La hiperestilización de Tarantino y sus pupilos poco o nada tiene que ver con la violencia que se vive día tras día en el mundo “real” —y que se ha vivido desde mucho tiempo antes de que el primer homínido utilizara una roca para averiguar lo que se encontraba dentro del cráneo de su enemigo—. Porque aquel que se atreva a decir que el cine ha contribuido a que estemos peor que nunca respecto a la violencia social, tal vez debería abordar su máquina del tiempo para turistear en las floridas guerras prehispánicas, o pasar un par de días en la Mongolia de Gengis Kan.
Es precisamente por la notable separación que existe entre la violencia real y la representada en el cine contemporáneo, que asombra una propuesta como la de Lex Ortega, director de, la que probablemente sea, la película más devastadora y violenta que haya parido el cine mexicano. Y si algo más terrible se ha filmado con dinero mexicano, no lo he visto y probablemente no quiera hacerlo.
Tras una breve introducción en la que Ortega contextualiza la cantidad de homicidios que se resuelven año con año en la ciudad de México, Atroz narra la historia de un policía citadino que detiene a dos hombres involucrados en un accidente automovilístico. Un policía, arquetipo del oficial corrupto mexicano, encuentra en la guantera del auto una cámara cargada con una cinta que decide rebobinar y darle play, liberando los horrores que habitan en ella.

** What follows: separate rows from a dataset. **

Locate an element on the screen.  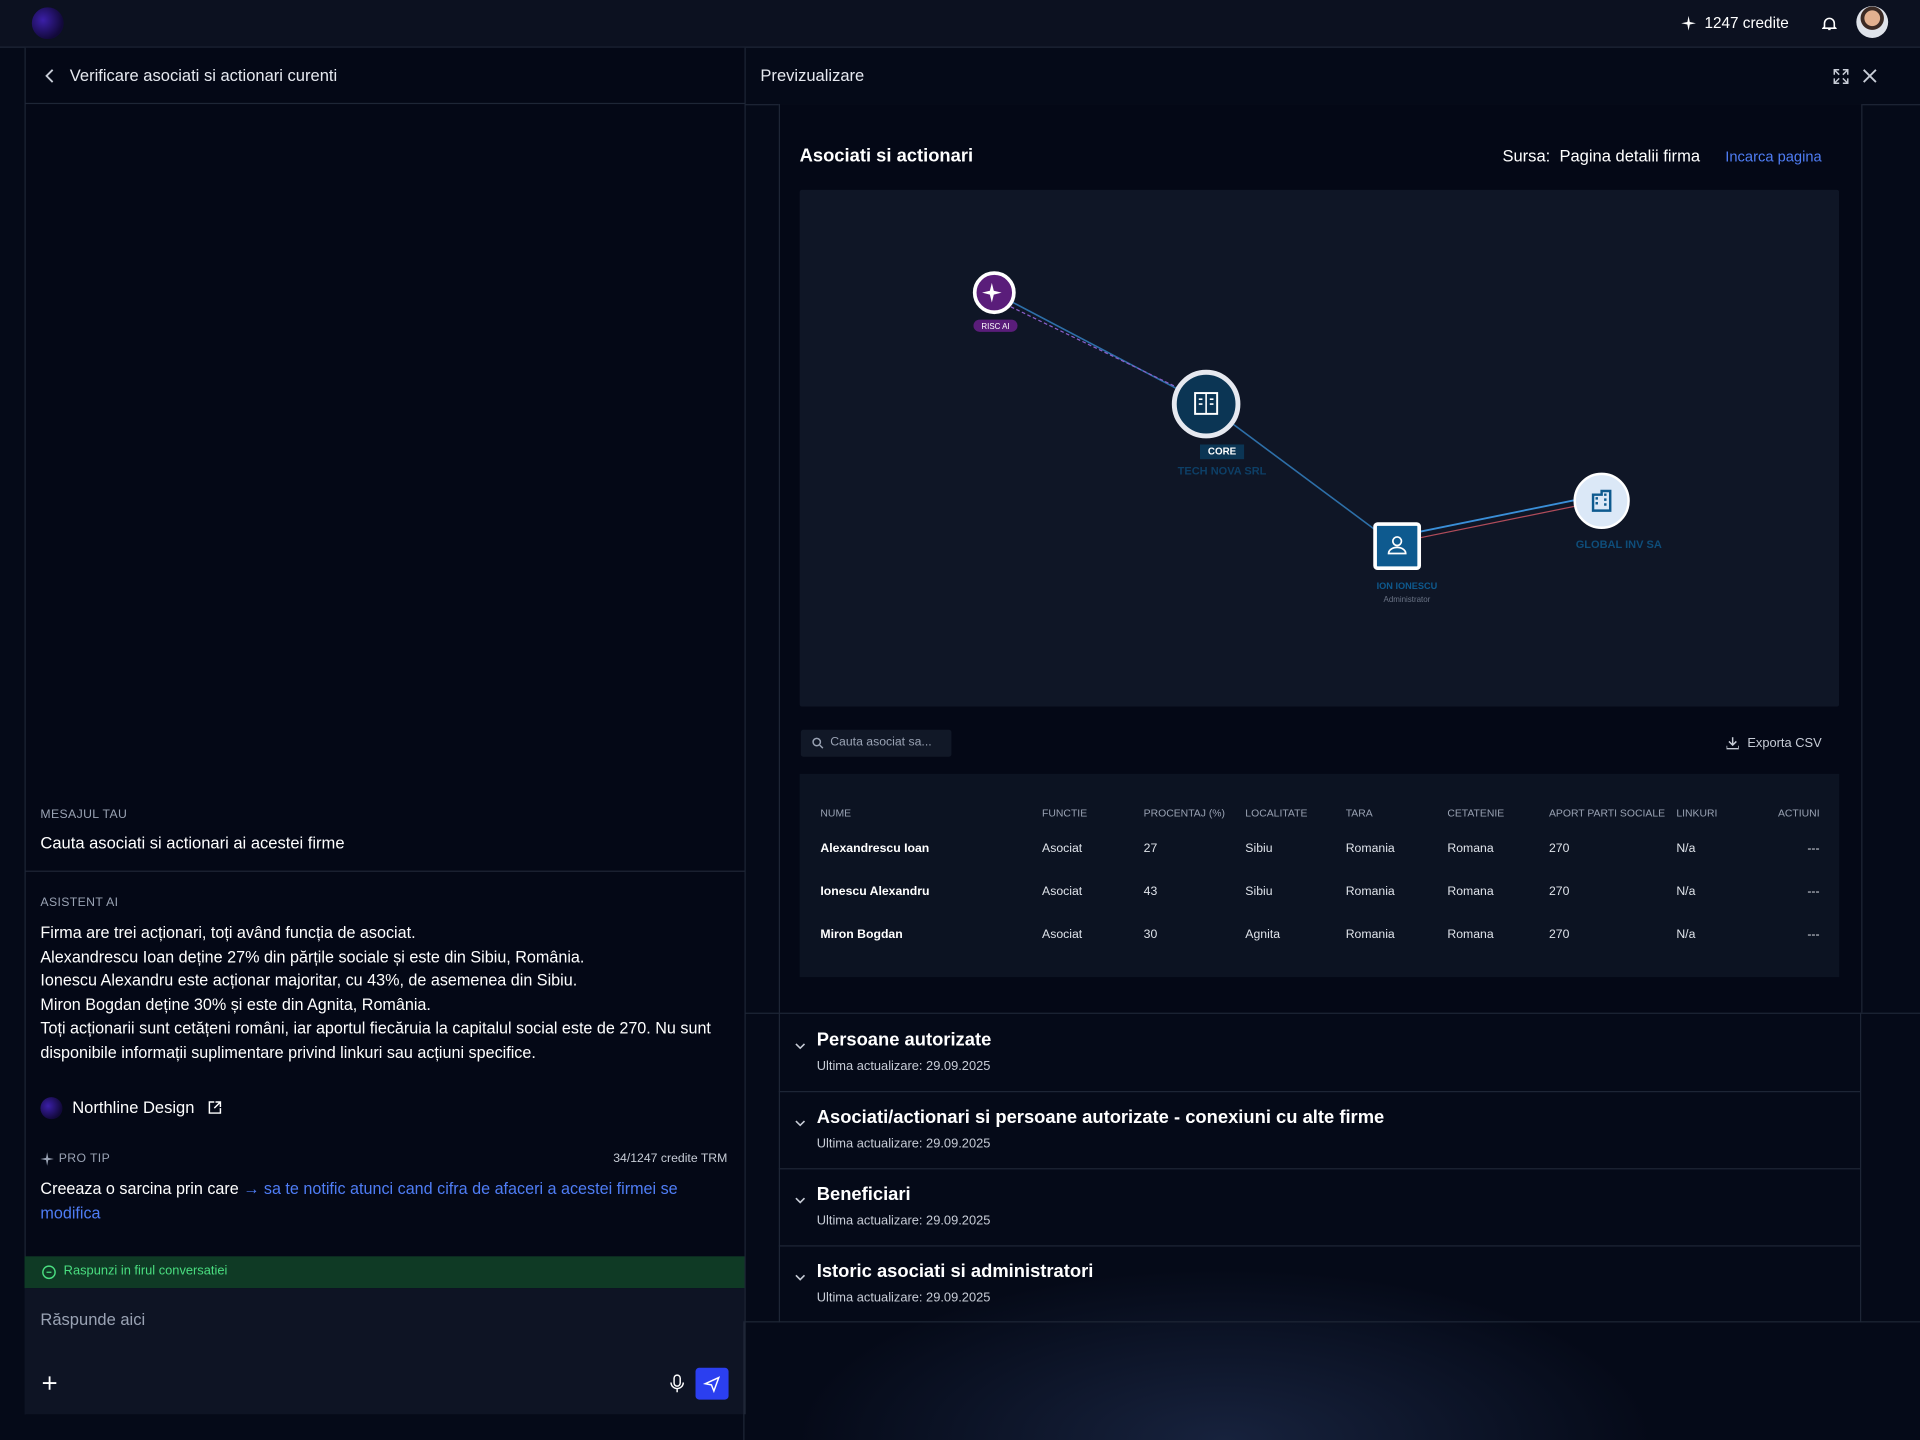
thread-bar is located at coordinates (384, 1272).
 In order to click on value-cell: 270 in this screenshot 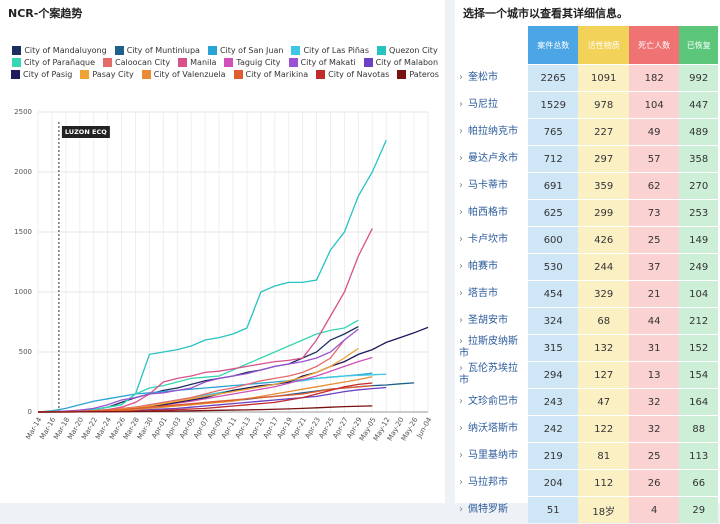, I will do `click(698, 186)`.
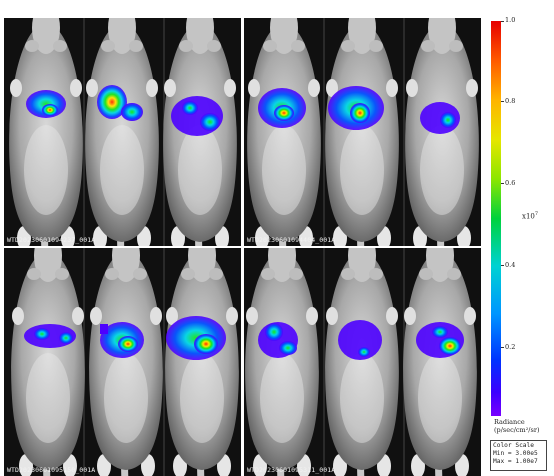 The height and width of the screenshot is (476, 554). Describe the element at coordinates (292, 470) in the screenshot. I see `panel-label: WTD20230601095311_001A` at that location.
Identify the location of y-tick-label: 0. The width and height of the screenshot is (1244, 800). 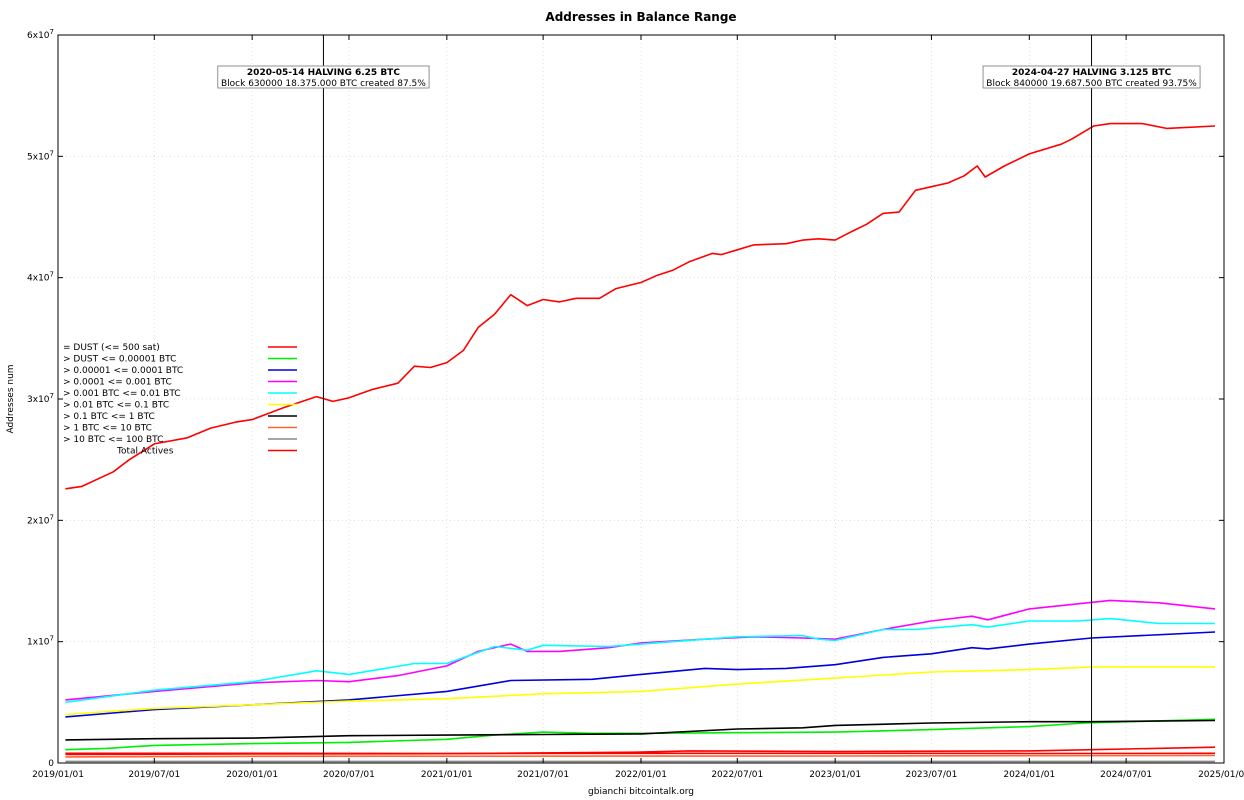
(51, 764).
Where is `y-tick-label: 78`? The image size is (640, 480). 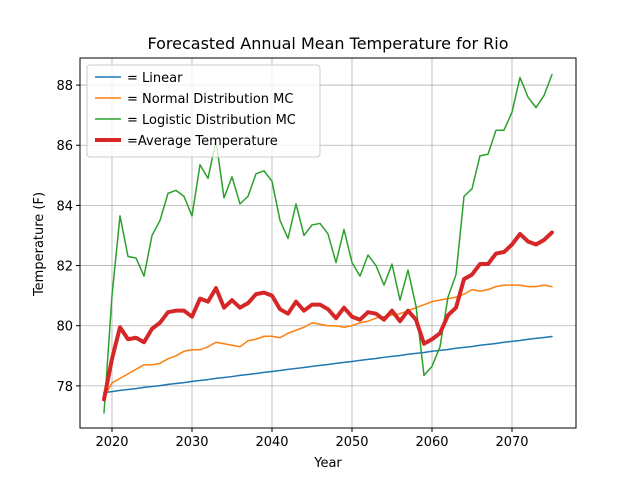 y-tick-label: 78 is located at coordinates (64, 388).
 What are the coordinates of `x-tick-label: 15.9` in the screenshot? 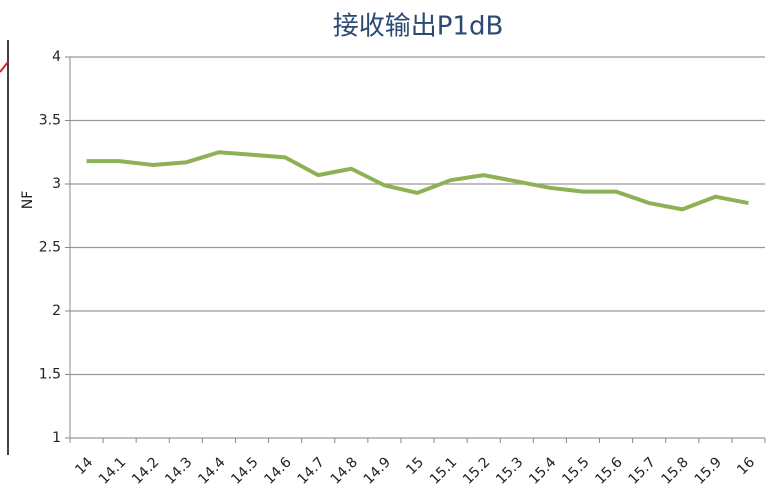 It's located at (708, 470).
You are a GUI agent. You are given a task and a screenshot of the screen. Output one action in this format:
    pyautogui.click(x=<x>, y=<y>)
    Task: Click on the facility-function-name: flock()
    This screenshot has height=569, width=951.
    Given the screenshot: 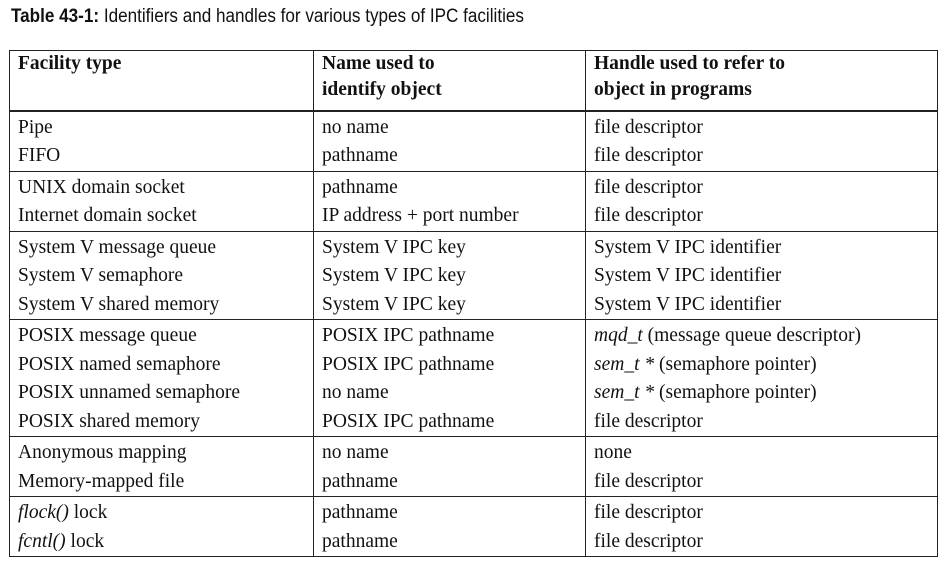 What is the action you would take?
    pyautogui.click(x=44, y=512)
    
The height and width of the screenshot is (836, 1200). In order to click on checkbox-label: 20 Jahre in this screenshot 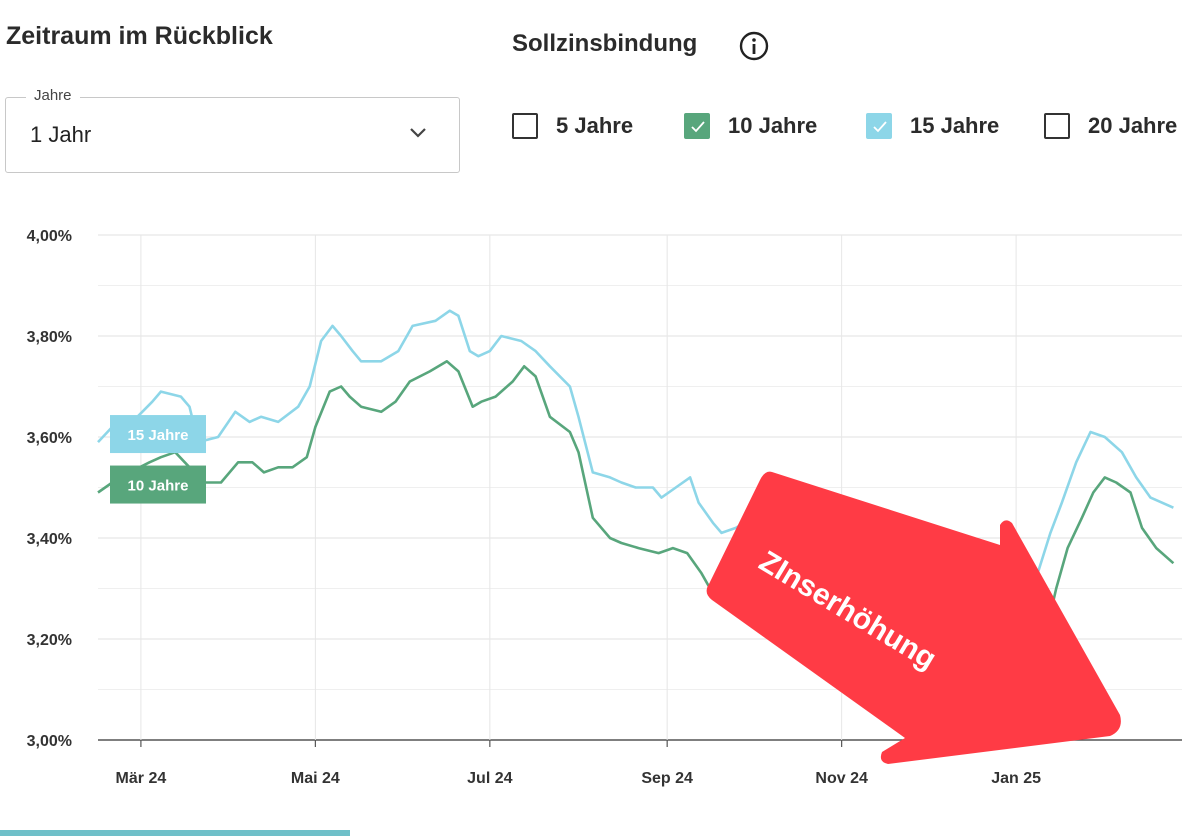, I will do `click(1133, 126)`.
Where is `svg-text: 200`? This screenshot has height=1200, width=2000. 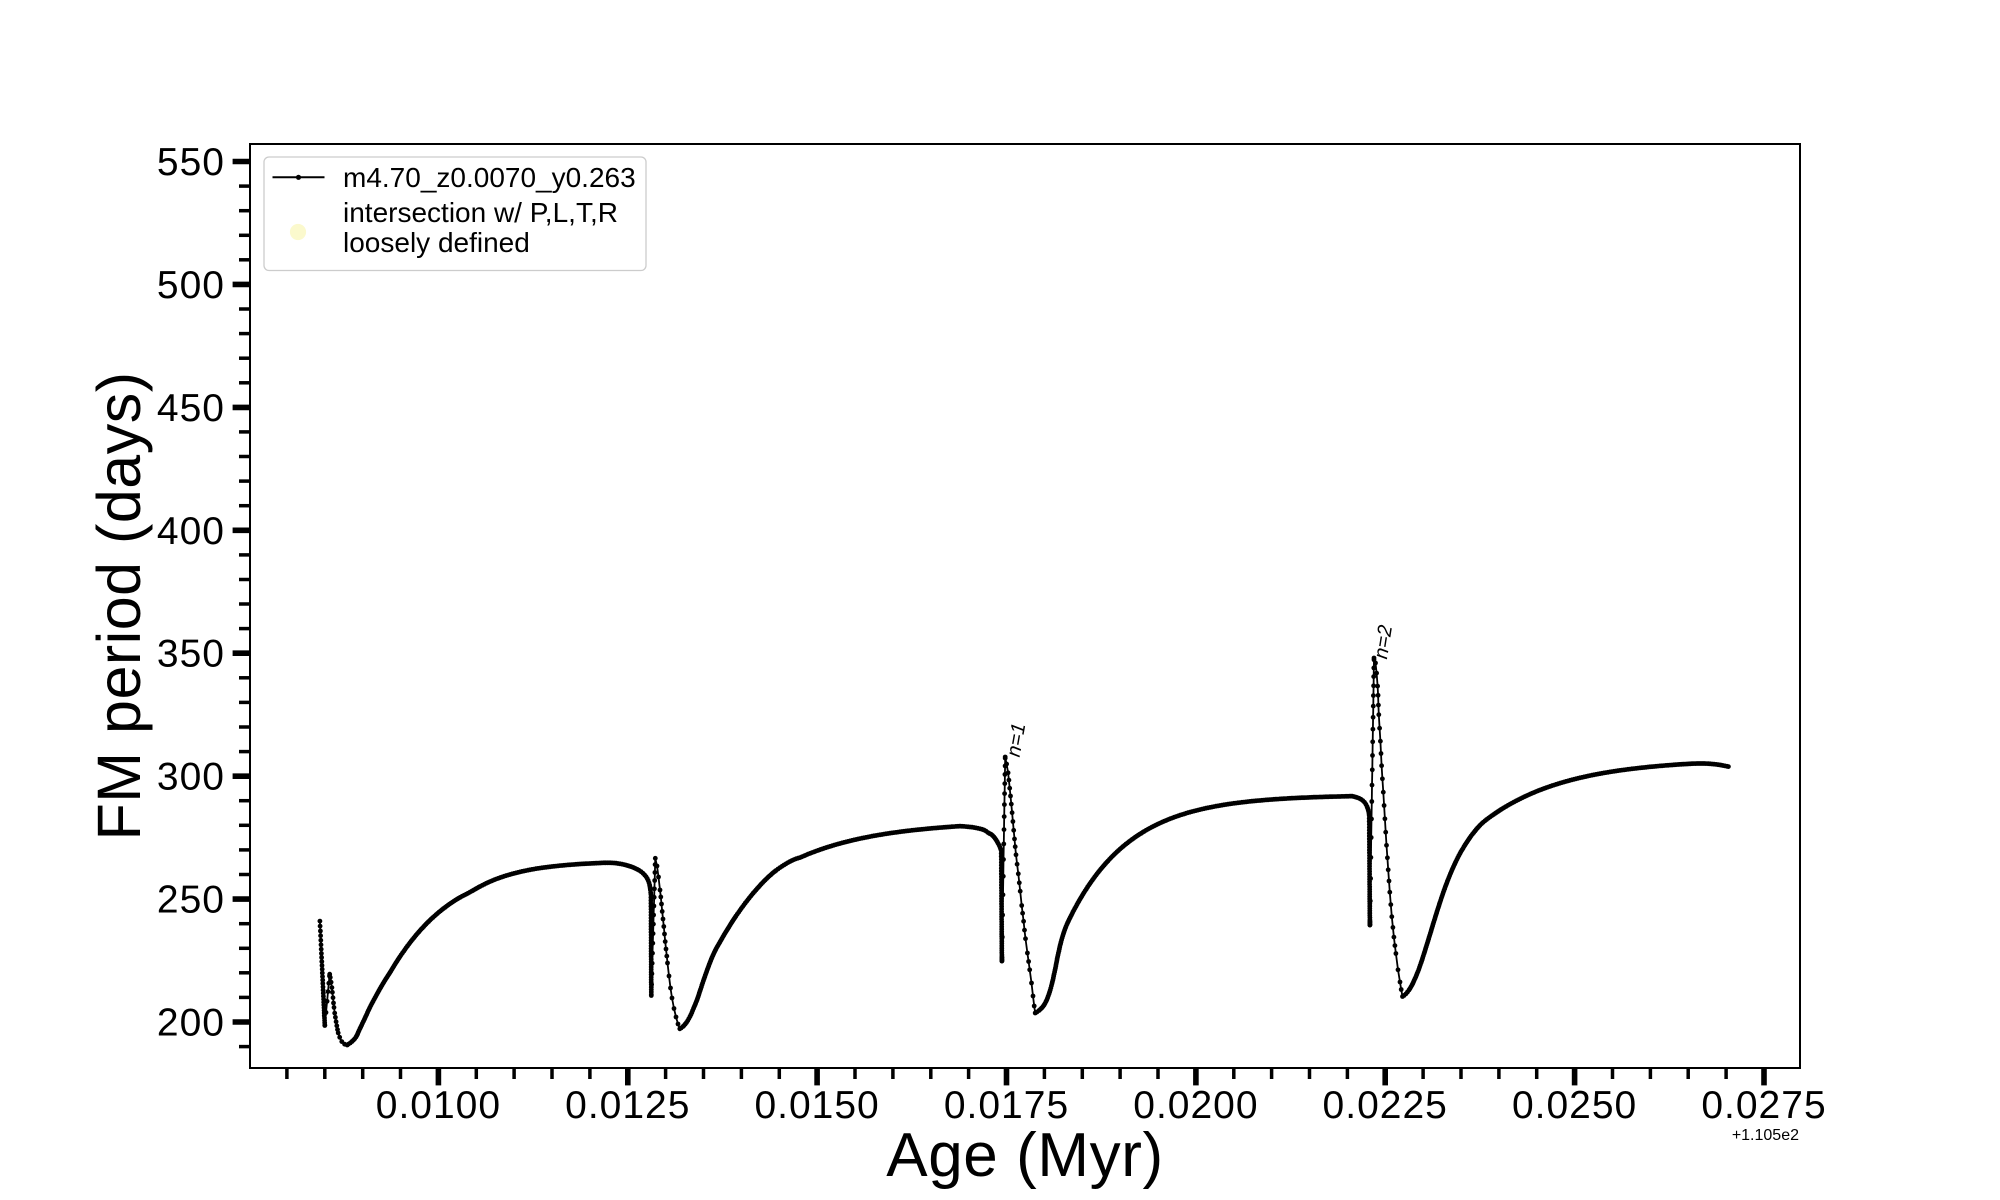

Ortega es un cineasta valiente que en Atroz se atreve a pisar terrenos poco explorados, incluso para los estándares del torture-porn-horror, sacrificando así cualquier posibilidad de distribución comercial por el deseo de mantener intacta su visión creativa original, pues es más factible que veamos una corrida comercial de Pink Flamingos (Waters, 1972) en CINEMEX que una de Atroz. El demencial catálogo de horrores con el que Ortega somete a su público dista mucho de ser gratuito, ya que la deconstrucción psíquica que el director mexicano hace de su personaje principal —un psicópata interpretado por él mismo—, a través del found footage de las múltiples grabaciones que las autoridades mexicanas encuentran conforme avanza la investigación, es de una lucidez notable, que por desgracia contrasta con el inconsistente y poco trabajado “giro” final.
Atroz no sólo es una de las pruebas más palpables de la calidad de la nueva ola de cine de horror mexicano, sino una de las pocas piezas fílmicas que por momentos consiguen derribar la barrera entre realidad y fantasía, sometiendo al espectador a un horror irrestricto, que en su meticulosa búsqueda de la toma burda y antiestética transmite una ineludible sensación de veracidad. Para nuestra mala fortuna, lo que Ortega presenta en pantalla no es exagerado; Atroz es sólo una pequeña probada de una realidad social que está ahí, oculta en las calles que atravesamos todos los días rumbo al trabajo, en las venas de los núcleos citadinos que se han salido de control, y tal vez, sólo tal vez, dentro de nosotros mismos.